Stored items
- Opening Delimiter -

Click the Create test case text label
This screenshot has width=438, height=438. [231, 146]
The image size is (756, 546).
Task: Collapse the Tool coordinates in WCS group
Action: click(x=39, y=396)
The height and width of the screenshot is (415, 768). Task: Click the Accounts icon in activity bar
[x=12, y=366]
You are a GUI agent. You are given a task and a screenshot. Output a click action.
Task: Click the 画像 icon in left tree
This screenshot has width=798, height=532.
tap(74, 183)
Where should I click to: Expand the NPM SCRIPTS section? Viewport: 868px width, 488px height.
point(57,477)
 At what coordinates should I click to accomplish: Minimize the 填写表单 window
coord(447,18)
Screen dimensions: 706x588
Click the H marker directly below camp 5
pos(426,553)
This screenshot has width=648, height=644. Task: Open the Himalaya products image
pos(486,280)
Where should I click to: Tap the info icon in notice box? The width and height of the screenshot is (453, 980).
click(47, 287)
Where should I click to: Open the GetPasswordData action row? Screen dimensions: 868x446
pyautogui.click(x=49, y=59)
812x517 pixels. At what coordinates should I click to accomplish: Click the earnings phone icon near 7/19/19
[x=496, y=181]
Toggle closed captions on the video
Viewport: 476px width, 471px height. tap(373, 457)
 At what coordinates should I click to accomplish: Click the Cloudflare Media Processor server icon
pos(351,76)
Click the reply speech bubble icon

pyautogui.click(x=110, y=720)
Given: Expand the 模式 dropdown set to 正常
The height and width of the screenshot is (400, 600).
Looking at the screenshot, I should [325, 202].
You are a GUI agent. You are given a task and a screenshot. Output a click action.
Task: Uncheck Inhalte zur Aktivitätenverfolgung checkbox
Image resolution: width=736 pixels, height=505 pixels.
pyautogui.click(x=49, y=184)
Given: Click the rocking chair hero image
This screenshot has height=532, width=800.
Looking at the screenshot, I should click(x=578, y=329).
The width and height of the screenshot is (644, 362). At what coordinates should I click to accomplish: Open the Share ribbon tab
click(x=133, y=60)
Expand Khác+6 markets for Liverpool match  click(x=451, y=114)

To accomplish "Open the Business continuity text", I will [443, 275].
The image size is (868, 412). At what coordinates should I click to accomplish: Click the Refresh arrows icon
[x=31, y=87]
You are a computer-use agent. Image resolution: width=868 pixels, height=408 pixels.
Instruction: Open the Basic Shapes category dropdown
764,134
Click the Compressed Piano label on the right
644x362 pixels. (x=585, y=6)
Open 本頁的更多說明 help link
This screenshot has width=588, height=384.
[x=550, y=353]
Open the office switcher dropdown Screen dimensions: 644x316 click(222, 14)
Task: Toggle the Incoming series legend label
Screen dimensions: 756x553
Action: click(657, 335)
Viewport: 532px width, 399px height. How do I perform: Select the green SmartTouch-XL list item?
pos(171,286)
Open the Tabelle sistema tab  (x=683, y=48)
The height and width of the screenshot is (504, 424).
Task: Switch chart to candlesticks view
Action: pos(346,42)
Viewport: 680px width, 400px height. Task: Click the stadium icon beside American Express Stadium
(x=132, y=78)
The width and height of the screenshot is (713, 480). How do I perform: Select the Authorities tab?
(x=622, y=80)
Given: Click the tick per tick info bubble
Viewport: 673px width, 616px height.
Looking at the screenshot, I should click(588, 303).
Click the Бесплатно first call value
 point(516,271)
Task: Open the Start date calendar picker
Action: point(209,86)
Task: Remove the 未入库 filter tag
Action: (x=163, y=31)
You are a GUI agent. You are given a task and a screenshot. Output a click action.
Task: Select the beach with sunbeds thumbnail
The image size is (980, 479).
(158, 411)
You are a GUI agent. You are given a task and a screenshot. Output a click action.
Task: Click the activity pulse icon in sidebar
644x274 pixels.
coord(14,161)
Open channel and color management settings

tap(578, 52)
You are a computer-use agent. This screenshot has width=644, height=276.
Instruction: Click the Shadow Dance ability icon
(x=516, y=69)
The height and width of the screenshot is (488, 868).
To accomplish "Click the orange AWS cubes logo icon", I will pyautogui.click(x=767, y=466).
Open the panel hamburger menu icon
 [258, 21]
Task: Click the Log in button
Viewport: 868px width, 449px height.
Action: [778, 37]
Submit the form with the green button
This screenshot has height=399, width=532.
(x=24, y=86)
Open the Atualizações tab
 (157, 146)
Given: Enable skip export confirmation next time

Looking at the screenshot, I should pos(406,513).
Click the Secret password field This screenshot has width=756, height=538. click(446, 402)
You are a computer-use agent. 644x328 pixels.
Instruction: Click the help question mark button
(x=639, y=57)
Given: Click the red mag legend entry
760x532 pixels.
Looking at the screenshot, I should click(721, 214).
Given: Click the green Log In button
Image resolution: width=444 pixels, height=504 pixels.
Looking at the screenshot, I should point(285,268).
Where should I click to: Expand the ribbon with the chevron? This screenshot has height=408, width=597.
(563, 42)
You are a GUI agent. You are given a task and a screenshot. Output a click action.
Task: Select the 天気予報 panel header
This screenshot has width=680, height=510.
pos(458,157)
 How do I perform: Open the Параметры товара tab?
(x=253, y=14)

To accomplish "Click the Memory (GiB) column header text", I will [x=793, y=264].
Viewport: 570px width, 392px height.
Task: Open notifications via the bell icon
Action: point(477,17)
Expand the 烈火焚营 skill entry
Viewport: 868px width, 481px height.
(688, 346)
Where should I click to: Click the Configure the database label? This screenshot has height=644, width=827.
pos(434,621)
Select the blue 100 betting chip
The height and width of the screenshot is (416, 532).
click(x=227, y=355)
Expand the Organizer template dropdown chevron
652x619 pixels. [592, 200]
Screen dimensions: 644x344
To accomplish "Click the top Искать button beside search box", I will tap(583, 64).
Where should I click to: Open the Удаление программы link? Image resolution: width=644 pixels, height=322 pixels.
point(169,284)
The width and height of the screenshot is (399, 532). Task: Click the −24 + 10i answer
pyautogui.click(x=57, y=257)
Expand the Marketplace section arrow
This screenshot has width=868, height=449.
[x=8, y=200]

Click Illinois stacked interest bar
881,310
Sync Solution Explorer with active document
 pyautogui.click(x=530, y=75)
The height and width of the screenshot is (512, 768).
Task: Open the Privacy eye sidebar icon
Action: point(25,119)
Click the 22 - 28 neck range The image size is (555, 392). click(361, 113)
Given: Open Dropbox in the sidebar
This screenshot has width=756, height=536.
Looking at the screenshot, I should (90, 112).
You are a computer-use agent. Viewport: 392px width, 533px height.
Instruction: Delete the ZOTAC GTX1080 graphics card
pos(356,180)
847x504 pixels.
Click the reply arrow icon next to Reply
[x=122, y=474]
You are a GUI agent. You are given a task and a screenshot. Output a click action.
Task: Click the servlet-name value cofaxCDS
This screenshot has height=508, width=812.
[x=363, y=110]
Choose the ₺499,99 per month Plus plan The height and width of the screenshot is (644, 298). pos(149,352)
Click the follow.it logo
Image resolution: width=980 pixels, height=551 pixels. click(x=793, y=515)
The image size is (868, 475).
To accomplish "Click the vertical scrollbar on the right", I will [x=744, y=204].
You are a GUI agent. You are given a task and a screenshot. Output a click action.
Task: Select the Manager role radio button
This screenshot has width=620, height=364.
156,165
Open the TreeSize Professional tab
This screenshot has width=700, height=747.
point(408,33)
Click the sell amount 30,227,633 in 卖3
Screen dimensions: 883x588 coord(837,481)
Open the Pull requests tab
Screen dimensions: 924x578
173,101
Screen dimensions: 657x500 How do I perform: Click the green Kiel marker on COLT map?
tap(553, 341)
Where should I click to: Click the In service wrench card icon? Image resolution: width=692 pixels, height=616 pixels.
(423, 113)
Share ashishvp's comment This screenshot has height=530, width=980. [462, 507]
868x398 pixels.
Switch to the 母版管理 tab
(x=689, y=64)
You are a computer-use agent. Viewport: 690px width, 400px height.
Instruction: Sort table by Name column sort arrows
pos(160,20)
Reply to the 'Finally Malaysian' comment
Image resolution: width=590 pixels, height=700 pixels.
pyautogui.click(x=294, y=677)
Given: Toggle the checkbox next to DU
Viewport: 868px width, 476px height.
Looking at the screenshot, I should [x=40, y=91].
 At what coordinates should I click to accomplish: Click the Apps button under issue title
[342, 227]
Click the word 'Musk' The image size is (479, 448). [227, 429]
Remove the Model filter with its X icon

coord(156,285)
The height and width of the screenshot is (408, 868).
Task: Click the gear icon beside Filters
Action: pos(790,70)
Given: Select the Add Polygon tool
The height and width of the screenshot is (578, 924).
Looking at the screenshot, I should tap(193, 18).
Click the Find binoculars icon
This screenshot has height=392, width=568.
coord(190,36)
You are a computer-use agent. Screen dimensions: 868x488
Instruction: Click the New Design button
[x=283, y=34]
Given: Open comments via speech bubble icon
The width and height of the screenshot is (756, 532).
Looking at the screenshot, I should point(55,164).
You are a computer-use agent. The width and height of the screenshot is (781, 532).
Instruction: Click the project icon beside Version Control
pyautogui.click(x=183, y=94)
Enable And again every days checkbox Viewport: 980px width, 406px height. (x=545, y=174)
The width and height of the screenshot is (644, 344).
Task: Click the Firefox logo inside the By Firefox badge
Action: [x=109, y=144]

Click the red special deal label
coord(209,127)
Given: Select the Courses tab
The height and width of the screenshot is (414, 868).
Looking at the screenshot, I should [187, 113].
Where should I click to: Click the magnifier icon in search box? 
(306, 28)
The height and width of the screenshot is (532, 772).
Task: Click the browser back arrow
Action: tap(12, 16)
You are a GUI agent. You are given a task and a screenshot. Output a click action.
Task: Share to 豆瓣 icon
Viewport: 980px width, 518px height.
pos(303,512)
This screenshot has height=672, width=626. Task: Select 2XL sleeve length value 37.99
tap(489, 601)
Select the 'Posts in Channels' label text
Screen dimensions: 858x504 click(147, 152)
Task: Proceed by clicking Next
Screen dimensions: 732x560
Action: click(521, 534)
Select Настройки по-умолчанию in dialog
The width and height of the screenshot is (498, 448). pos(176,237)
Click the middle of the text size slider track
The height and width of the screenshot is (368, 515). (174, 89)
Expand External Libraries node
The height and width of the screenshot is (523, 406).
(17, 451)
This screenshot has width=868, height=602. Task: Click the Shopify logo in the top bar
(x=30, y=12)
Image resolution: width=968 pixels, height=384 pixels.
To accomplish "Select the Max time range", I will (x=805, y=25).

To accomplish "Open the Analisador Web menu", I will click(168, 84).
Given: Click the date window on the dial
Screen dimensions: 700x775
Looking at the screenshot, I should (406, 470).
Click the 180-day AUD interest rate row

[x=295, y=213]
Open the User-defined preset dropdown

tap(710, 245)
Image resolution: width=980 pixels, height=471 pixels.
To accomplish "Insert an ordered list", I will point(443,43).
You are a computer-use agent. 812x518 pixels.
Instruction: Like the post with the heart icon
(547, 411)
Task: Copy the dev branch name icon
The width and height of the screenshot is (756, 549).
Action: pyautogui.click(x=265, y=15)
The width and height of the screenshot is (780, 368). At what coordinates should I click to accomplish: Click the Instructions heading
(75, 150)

- Closing Delimiter -

## WHAT IS REQUIRED:
Reproduce, word for word and in full, only the lines above that start at the line with "868x398 pixels." and run through the line with "Given: Select the Add Polygon tool", both ends included.

## RESULT:
868x398 pixels.
Switch to the 母版管理 tab
(x=689, y=64)
You are a computer-use agent. Viewport: 690px width, 400px height.
Instruction: Sort table by Name column sort arrows
pos(160,20)
Reply to the 'Finally Malaysian' comment
Image resolution: width=590 pixels, height=700 pixels.
pyautogui.click(x=294, y=677)
Given: Toggle the checkbox next to DU
Viewport: 868px width, 476px height.
Looking at the screenshot, I should [x=40, y=91].
 At what coordinates should I click to accomplish: Click the Apps button under issue title
[342, 227]
Click the word 'Musk' The image size is (479, 448). [227, 429]
Remove the Model filter with its X icon

coord(156,285)
The height and width of the screenshot is (408, 868).
Task: Click the gear icon beside Filters
Action: pos(790,70)
Given: Select the Add Polygon tool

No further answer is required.